■ EXTRACTED MATERIAL
---
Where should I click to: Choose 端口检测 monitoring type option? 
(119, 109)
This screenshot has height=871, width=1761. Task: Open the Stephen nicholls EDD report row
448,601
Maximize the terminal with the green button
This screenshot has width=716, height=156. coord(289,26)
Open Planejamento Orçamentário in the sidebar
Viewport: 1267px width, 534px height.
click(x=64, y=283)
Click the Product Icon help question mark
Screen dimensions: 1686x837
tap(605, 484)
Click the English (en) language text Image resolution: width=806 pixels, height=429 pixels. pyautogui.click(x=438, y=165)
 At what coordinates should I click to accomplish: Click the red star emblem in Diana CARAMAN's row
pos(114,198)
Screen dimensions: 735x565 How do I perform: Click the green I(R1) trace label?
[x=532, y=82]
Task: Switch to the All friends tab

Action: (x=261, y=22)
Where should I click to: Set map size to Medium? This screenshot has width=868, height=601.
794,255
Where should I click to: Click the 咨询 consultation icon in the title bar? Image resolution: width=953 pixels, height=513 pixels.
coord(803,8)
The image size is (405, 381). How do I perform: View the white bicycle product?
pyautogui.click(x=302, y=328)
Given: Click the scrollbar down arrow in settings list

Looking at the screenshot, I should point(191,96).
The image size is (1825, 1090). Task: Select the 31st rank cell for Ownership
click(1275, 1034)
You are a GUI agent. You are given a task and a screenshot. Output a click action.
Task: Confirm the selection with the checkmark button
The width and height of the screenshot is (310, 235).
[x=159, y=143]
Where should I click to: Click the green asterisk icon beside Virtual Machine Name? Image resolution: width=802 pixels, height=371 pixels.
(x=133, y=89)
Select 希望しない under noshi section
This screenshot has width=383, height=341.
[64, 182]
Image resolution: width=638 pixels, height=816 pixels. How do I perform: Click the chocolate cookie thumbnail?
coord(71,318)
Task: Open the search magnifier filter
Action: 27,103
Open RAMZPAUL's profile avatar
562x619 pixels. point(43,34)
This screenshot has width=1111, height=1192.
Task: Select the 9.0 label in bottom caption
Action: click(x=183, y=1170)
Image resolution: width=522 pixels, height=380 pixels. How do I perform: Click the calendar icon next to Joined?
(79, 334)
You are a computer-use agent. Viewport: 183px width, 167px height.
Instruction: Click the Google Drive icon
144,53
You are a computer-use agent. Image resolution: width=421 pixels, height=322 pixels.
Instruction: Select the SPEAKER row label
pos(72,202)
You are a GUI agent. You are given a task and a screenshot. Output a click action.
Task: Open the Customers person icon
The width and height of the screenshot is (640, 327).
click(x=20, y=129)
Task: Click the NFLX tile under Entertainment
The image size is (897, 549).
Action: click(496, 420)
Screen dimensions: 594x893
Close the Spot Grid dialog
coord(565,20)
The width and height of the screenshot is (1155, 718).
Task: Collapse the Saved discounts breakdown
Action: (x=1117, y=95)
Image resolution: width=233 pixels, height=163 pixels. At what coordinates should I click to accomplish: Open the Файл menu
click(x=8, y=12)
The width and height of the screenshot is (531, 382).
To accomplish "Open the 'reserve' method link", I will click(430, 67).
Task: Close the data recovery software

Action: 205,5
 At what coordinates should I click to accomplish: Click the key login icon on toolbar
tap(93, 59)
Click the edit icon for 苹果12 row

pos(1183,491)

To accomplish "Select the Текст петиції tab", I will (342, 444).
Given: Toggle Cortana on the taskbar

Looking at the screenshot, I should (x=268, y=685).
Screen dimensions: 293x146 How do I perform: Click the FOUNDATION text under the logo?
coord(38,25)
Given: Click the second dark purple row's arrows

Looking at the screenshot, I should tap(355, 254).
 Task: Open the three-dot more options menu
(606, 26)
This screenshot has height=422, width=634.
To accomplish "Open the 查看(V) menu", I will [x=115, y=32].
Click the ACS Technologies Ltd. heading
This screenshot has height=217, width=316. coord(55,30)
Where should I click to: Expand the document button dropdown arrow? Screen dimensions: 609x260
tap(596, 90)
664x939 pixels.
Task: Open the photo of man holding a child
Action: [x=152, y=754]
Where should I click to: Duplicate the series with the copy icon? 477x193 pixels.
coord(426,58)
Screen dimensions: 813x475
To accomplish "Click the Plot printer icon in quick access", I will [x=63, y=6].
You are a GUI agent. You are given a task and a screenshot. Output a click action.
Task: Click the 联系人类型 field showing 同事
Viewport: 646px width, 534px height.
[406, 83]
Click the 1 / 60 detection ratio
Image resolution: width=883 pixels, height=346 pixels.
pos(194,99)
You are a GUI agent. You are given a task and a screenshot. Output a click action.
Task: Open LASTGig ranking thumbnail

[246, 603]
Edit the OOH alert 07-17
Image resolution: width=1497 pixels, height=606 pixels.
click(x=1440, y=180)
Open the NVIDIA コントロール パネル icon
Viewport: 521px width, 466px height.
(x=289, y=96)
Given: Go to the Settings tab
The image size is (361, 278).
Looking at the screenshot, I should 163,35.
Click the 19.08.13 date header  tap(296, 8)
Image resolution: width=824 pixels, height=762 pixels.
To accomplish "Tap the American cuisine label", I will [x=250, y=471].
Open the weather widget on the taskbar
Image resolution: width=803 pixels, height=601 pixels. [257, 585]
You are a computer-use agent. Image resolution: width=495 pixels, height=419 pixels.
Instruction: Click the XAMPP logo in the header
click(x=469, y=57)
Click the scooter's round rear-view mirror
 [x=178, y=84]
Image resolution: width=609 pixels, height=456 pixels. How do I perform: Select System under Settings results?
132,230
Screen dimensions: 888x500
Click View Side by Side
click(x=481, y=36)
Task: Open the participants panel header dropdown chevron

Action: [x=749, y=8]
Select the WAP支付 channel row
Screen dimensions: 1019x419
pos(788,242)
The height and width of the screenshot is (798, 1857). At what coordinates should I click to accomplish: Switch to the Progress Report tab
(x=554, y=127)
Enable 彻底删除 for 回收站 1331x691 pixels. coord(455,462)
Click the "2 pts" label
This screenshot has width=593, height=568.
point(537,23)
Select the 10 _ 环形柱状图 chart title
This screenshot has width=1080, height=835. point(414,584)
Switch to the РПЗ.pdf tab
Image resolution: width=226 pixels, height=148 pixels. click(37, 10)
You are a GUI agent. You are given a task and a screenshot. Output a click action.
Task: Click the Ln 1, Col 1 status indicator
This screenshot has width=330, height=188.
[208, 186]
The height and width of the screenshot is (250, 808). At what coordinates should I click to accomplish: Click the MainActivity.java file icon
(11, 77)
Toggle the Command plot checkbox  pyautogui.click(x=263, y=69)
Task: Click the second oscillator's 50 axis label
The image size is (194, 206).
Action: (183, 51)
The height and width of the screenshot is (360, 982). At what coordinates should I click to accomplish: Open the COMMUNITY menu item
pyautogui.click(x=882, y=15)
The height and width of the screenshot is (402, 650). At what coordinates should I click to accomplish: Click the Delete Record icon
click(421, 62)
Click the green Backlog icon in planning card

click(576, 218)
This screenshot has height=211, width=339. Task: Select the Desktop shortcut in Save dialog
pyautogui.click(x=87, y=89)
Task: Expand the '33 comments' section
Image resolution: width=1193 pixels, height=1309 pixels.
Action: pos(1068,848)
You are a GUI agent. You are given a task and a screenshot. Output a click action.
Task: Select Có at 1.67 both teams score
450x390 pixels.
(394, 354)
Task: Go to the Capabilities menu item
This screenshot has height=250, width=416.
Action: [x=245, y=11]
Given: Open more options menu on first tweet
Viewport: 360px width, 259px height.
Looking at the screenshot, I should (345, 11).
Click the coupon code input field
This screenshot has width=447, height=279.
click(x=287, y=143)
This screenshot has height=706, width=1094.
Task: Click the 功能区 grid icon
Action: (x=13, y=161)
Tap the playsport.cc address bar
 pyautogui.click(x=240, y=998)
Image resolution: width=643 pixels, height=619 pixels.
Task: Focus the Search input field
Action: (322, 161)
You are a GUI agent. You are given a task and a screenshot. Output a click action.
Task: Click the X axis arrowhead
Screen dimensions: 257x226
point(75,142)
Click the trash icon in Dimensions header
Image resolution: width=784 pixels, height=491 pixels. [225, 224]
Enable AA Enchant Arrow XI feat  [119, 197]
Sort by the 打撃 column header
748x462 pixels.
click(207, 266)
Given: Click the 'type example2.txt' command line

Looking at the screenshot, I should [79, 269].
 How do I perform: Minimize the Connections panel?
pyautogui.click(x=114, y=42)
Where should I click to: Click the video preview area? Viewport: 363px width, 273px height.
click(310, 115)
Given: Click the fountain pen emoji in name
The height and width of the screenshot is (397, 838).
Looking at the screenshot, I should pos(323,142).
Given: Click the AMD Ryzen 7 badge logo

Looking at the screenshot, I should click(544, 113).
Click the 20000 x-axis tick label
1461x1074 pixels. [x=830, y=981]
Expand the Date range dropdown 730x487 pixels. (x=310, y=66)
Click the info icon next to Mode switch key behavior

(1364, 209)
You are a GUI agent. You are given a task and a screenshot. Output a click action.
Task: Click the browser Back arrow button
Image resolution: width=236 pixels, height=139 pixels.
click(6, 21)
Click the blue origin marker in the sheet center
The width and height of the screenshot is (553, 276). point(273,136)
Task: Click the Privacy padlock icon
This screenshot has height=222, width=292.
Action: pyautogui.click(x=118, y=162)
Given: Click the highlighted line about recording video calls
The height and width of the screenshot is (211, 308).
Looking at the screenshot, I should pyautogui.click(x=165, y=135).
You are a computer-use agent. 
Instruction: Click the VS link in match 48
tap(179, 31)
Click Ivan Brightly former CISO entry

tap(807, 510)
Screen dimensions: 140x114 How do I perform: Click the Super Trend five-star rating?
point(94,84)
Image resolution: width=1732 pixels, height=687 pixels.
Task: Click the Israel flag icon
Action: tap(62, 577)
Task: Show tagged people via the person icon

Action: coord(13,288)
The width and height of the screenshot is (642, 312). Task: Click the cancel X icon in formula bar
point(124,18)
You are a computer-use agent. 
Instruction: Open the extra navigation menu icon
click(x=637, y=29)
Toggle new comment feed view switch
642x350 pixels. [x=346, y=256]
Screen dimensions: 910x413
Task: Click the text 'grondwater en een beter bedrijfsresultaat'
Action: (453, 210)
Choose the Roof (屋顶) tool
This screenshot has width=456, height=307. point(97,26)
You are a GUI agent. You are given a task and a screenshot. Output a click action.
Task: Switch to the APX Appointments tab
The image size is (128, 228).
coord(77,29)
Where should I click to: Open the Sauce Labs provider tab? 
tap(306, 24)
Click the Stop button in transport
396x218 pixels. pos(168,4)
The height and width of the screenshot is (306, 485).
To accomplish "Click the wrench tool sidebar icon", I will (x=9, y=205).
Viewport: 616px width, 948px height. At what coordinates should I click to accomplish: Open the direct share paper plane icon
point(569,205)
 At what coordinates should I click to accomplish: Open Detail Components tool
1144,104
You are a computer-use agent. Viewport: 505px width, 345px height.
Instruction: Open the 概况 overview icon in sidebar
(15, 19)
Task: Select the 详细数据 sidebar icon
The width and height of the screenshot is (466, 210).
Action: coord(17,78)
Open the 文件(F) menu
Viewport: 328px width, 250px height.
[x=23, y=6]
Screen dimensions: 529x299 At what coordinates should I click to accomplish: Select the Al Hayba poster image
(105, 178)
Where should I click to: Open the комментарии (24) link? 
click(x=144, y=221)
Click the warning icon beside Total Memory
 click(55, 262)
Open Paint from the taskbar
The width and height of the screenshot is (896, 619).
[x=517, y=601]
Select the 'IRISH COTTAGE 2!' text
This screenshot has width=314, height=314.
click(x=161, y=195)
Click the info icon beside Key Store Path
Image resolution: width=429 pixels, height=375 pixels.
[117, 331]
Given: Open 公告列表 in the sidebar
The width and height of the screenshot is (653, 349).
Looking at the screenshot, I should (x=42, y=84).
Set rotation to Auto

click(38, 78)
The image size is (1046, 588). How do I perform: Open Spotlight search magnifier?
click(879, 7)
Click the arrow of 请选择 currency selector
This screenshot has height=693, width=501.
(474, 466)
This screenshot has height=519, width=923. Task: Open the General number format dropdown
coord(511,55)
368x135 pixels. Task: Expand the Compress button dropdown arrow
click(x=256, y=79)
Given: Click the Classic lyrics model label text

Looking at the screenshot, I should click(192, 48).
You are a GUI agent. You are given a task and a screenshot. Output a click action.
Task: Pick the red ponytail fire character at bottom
---
■ BRIEF
Filter the records for lines containing the word "computer" and copy each one.

■ SOLUTION TO THIS TASK
You are a computer-use agent. Viewport: 183px width, 167px height.
You are a computer-use agent. Image resolution: width=421 pixels, height=322 pixels.
You are a computer-use agent. Image resolution: width=495 pixels, height=419 pixels.
You are a computer-use agent. 
You are a computer-use agent. 
You are a computer-use agent. Viewport: 505px width, 345px height.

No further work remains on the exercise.